Эти слова удивили Рандаля и нисколько не содействовали успокоению его нервов. Впрочем, он отвечал поспешно.

– В отношении этих обстоятельств, равно как и в отношении всего, что может условливать ваше мнение обо мне, я поспешу устранить всякую мысль, которая в ваших глазах могла бы бросать тень на мою репутацию.

– Вы говорите прекрасно, мистер Лесли; никто не в состоянии поспорить с вами в уменьи выражаться; тем более я хочу воспользоваться вашим предложением, что герцог чрезвычайно огорчен отказом дочери выполнить данное им обещание. Я могу гордиться некоторого рода влиянием на молодую девушку, приняв деятельное участие в расстройстве замыслов Пешьера, и герцог заставляет меня выслушать ваши объяснения, с тою целию, что если они удовлетворят меня точно так же, как удовлетворили его, я стал бы убеждать дочь его принять предложения претендента, который готов был пожертвовать даже жизнью на поединке с таким страшным дуэлистом, каков Пешьера.

– Лорд л'Эстрендж, отвечал Рандаль, с поклоном: – я в самом деле чрезвычайно много буду вам обязан, если вы уничтожите в коей невесте предубеждение против меня, предубеждение, которое одно лишь помрачает мое счастье и которое совершенно положило бы предел моему искательству, если бы я не принимал его слишком далеким и принужденным отношениям между мною и невестою.

– Никто не сумел бы выразиться лучше этого, повторил Гарлей, как будто под влиянием глубокого удивления, и между тем рассматривая Рандаля, как мы рассматриваем какую нибудь редкость. – Я однако так несчастлив, что должен объявить вам, что если вы женитесь на дочери герцога Серрано….

– Что же тогда? спросил Рандаль.

– Извините, что я позволю себе делать предположение, вероятность которого вы можете определить сами; я выразился несовсем удачно:– когда вы женитесь на этой молодой девушке, вы избегнете по крайней мере подводных камней, на которые часто попадали и о которые разбивалась многие пылкие юноши по окончании бурного странствования по морю жизни.
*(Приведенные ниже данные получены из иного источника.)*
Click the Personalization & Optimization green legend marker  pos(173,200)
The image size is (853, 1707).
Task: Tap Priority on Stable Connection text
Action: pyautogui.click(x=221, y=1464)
Ваш брак нельзя будет назвать неблагоразумным. Одним словом, я вчера получил из Вены депешу, которая заключает в себе совершенное прощение и полное восстановление прав Альфонсо герцога Серрано. Я должен к этому присовокупить, что австрийское правительство (которого действий здесь не всегда понимаются надлежащим образом) руководствуется всегда существующими законами и не станет воспрещать герцогу, восстановленному однажды в правах, выбирать себе зятя по усмотрению или передать имение свое дочери.

– И герцог знает уже об этом? вскричал Ранлаль, при чем щоки его покрылись ярким румянцем и глаза заблестели.

– Нет. Я берегу эту новость вместе с некоторыми другими до окончания выборов. Странно, что Эджертон заставляет ждать себя так долго. Впрочем, вот идет слуга его.

Человек Одлея подошел.

– Мистер Эджертон очень дурно себя чувствует, милорд; он просит извинения, что не может сопутствовать вам в город. Он явится позднее, если его присутствие будет необходимо.

– Нет. Передай ему, что он может остаться дома и успокоиться. Мне хотелось только, чтобы он был свидетелем собственного торжества – вот и все. Скажи, что я буду представлять его особу на выборах. Господа, готовы ли вы? Пойдемте.